Consigna a — Localiza en los registros todas las líneas que contengan la cadena "click" y cópialas tal como aparecen.

Texto de la página —
■ ■ ■ ■
9 febrero, 2023 18:20

Fran G. Matute (Mérida, 1977) es un escritor entusiasta, un investigador voraz, un crítico con teorema propio. Un ejemplar atípico de empollón que se ha dejado exaltar por la vida y apenas disimula el entusiasmo por el arte, los libros, la música, la cultura en definitiva. Durante la charla es rápido como la sangre e hilvana conceptos al galope. Acaba de hacerle autopsia a la contracultura sureña en el libro Esta vez venimos a golpear. Vanguardismos, psicodelias y subversiones varias en la Sevilla contracultural (1965-1968), publicado por Sílex, que presentará este próximo jueves, 16 de febrero, a las 19 horas en la librería Calders.

–Su libro se ha recibido como una especie de foto-finish para demostrar que la contracultura en España nació en Sevilla, y no en Barcelona o en Madrid.
■ ■ ■ ■
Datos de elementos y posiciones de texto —
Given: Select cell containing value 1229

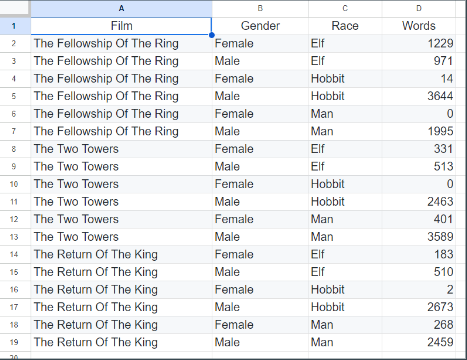Looking at the screenshot, I should coord(419,43).
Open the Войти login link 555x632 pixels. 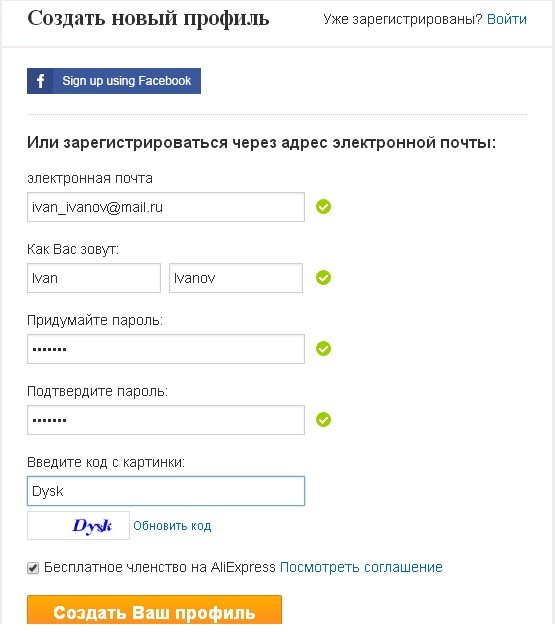coord(507,19)
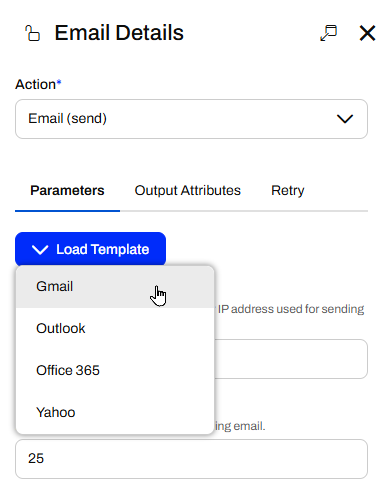Choose the Outlook template option

pyautogui.click(x=115, y=329)

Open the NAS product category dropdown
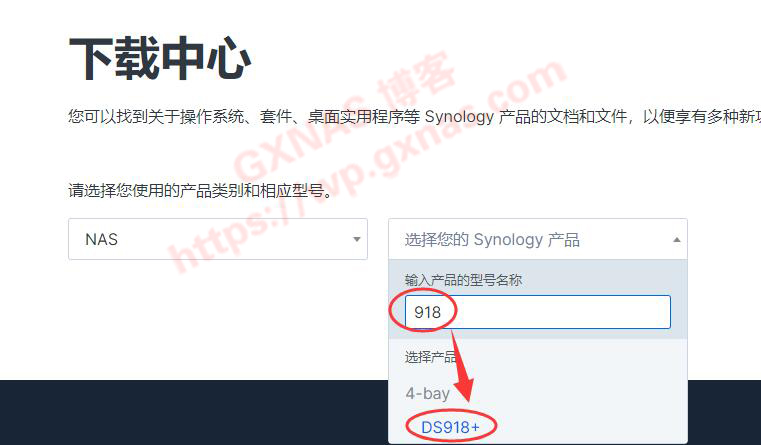tap(217, 239)
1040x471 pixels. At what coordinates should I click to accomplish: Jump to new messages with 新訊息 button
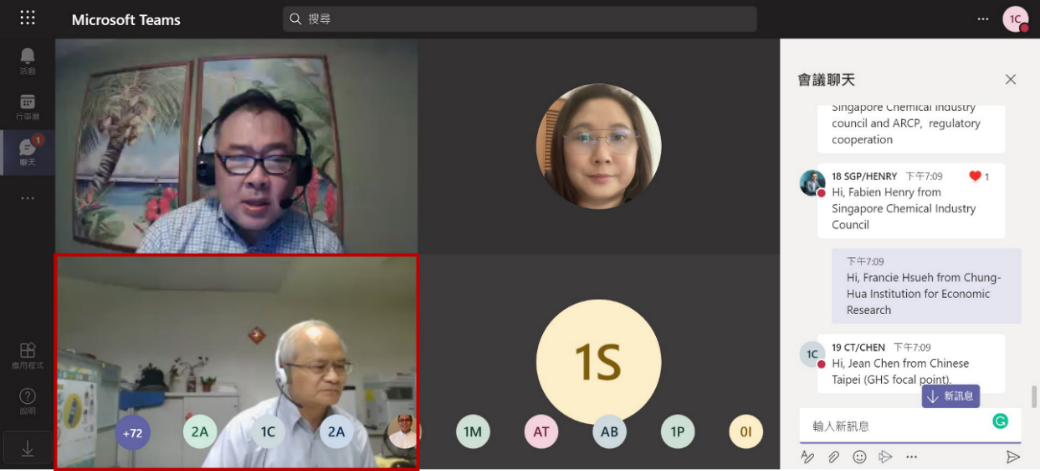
■ ■ ■ ■
Consigna b — Cita íntegro y sin cambios el texto sobre Fran G. Matute.

Respuesta correcta a —
pyautogui.click(x=115, y=329)
1040x471 pixels. At what coordinates should I click to accomplish: Jump to new messages with 新訊息 button

Respuesta correcta b —
9 febrero, 2023 18:20

Fran G. Matute (Mérida, 1977) es un escritor entusiasta, un investigador voraz, un crítico con teorema propio. Un ejemplar atípico de empollón que se ha dejado exaltar por la vida y apenas disimula el entusiasmo por el arte, los libros, la música, la cultura en definitiva. Durante la charla es rápido como la sangre e hilvana conceptos al galope. Acaba de hacerle autopsia a la contracultura sureña en el libro Esta vez venimos a golpear. Vanguardismos, psicodelias y subversiones varias en la Sevilla contracultural (1965-1968), publicado por Sílex, que presentará este próximo jueves, 16 de febrero, a las 19 horas en la librería Calders.

–Su libro se ha recibido como una especie de foto-finish para demostrar que la contracultura en España nació en Sevilla, y no en Barcelona o en Madrid.